前期发现，乳腺癌组织和乳腺癌干细胞(BCSC)中HOTAIR高表达，miR-502低表达；乳腺癌中TRAF2高表达，并与TRAF4结合影响TRAF4核浆分布；软件预测到HOTAIR与miR-502、miR-502与TRAF2 3’UTR间有结合位点。推测BCSC中HOTAIR高表达，miR-502低表达，HOTAIR结合miR-502并减弱其对TRAF2的负性调控，影响TRAF2与TRAF4互作以及BCSC的生物学行为。我们拟先验证HOTAIR与miR-502结合，负性调控miR-502影响BCSC生物学行为的机制；进一步研究miR-502与TRAF2结合作用；明确miR-502通过TRAF2影响TRAF2与TRAF4互作，进而影响BCSC生物学行为的机制。
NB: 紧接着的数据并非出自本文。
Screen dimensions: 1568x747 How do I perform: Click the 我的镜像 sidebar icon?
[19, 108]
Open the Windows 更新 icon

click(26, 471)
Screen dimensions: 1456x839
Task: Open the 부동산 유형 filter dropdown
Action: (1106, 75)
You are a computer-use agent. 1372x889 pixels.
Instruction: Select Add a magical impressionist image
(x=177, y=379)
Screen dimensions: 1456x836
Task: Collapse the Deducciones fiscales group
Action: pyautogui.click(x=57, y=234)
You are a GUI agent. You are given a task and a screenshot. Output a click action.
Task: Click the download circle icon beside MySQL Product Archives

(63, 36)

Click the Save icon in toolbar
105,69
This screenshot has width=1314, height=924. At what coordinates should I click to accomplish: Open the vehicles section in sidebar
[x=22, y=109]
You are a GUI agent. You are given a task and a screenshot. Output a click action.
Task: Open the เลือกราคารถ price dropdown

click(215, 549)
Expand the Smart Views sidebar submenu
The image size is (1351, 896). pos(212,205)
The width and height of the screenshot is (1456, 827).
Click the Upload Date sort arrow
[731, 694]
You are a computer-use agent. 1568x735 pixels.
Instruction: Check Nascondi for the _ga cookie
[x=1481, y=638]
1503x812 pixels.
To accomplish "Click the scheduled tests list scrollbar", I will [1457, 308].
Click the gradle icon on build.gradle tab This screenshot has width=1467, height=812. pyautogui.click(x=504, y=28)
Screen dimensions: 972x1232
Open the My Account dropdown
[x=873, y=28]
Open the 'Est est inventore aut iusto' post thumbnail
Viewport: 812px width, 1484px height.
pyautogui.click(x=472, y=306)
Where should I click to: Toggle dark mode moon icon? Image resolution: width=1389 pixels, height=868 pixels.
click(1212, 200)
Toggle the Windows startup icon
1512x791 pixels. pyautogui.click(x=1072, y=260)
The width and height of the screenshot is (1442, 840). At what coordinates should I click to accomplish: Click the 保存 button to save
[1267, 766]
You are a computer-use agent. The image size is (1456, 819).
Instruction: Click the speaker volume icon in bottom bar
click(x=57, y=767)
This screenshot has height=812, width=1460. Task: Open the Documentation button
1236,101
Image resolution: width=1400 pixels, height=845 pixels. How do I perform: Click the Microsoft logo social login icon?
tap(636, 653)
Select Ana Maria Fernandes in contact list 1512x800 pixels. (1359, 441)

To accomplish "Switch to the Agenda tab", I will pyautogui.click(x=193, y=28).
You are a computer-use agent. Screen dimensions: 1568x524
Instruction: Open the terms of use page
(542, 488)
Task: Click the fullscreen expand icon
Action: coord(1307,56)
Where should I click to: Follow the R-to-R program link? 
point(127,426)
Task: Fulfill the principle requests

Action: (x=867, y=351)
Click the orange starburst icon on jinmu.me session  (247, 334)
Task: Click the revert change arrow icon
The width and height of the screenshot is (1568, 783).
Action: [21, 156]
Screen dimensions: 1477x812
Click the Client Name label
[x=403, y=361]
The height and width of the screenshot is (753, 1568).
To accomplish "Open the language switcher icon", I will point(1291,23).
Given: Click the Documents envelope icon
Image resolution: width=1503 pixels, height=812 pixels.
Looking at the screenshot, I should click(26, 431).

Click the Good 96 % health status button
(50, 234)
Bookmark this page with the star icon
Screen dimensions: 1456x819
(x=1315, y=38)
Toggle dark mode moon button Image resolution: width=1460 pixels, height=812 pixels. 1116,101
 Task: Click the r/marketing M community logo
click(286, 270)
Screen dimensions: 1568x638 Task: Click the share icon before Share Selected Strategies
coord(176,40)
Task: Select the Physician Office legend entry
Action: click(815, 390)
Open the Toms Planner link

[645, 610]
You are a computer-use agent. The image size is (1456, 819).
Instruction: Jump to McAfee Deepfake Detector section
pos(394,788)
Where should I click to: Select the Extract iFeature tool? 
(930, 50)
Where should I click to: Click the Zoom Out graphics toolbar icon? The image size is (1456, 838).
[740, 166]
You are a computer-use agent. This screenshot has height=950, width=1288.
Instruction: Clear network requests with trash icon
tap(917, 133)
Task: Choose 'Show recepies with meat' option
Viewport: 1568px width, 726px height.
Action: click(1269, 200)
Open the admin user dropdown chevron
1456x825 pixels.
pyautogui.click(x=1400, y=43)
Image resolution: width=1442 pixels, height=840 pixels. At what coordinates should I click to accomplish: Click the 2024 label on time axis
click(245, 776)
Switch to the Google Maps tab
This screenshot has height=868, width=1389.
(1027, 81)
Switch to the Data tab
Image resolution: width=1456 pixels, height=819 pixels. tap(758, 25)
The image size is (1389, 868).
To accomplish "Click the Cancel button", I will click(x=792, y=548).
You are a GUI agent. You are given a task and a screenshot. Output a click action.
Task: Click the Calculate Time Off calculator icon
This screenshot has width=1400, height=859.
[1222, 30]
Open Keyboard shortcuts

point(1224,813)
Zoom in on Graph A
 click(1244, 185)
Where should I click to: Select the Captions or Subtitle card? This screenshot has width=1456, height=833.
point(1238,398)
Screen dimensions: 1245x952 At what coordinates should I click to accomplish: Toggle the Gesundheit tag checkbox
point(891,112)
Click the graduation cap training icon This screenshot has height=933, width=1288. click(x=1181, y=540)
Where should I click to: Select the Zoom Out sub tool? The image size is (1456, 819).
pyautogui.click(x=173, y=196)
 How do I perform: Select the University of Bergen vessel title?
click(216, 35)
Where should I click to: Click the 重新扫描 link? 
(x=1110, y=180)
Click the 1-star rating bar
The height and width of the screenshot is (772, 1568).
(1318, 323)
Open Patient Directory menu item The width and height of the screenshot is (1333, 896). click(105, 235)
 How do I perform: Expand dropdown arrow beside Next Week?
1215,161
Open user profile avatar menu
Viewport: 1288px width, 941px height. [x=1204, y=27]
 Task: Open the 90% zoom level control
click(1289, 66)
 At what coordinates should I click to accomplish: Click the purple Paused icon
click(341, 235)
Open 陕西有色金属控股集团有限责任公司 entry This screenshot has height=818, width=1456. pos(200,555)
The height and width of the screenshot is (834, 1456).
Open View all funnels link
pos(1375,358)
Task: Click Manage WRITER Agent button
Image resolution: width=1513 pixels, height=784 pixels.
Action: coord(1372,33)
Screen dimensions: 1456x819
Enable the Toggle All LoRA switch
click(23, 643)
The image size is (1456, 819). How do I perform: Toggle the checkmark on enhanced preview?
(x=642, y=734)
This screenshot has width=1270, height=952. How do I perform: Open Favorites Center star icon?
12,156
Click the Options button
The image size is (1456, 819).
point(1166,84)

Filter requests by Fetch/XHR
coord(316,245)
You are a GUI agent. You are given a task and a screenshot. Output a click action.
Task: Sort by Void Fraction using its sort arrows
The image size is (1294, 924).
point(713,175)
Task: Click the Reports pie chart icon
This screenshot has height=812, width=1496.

最后在BCSC裸鼠移植瘤模型中研究HOTAIR抑制剂与miR-502单独或联合应用对TRAF2和TRAF4基因功能的调控作用及抑瘤效应

Our previous research showed that HOTAIR was high expression in breast cancer tissues and stem cells(BCSC),while the expression of miR-502 was low ; TRAF2 was high expression in breast cancer and it could bind TRAF4 ,then regulating the cytoplasmic/nuclear distribution of TARF4;we found that there are binding sites between HOTAIR and miR-502,miR-502 and TRAF2 3’UTR by bioinformatics software. We consumed that HOTAIR was high expression in BCSC, while miR-502 was low expression.HOTAIR bound miR-502 and weakened its negative regulation on TRAF2, which influenced the interaction between TRAF2 and TRAF4 and the biological behavior of BCSC. In this study, firstly we want to identify that HOTAIR bind miR-502 and negatively regulate miR-502, which influence the biological behavior of BCSC. Secondly, we will investigate the interaction between miR-502 and TRAF2. Then we will identify that miR-502 could influence the interaction between TRAF2 and TRAF4 through its regulatory effect on TRAF2. At last we will construct breast cancer stem cells transfected with pSilence-2.1-HOTAIR, which overexpressed miR-502 or not. The cells will be cultured in vitro and then be transplanted to nude mice to identify the moderating effect on the interaction of TRAF2 and TRAF4 and to the biological behaviour of breast cancer stem cells.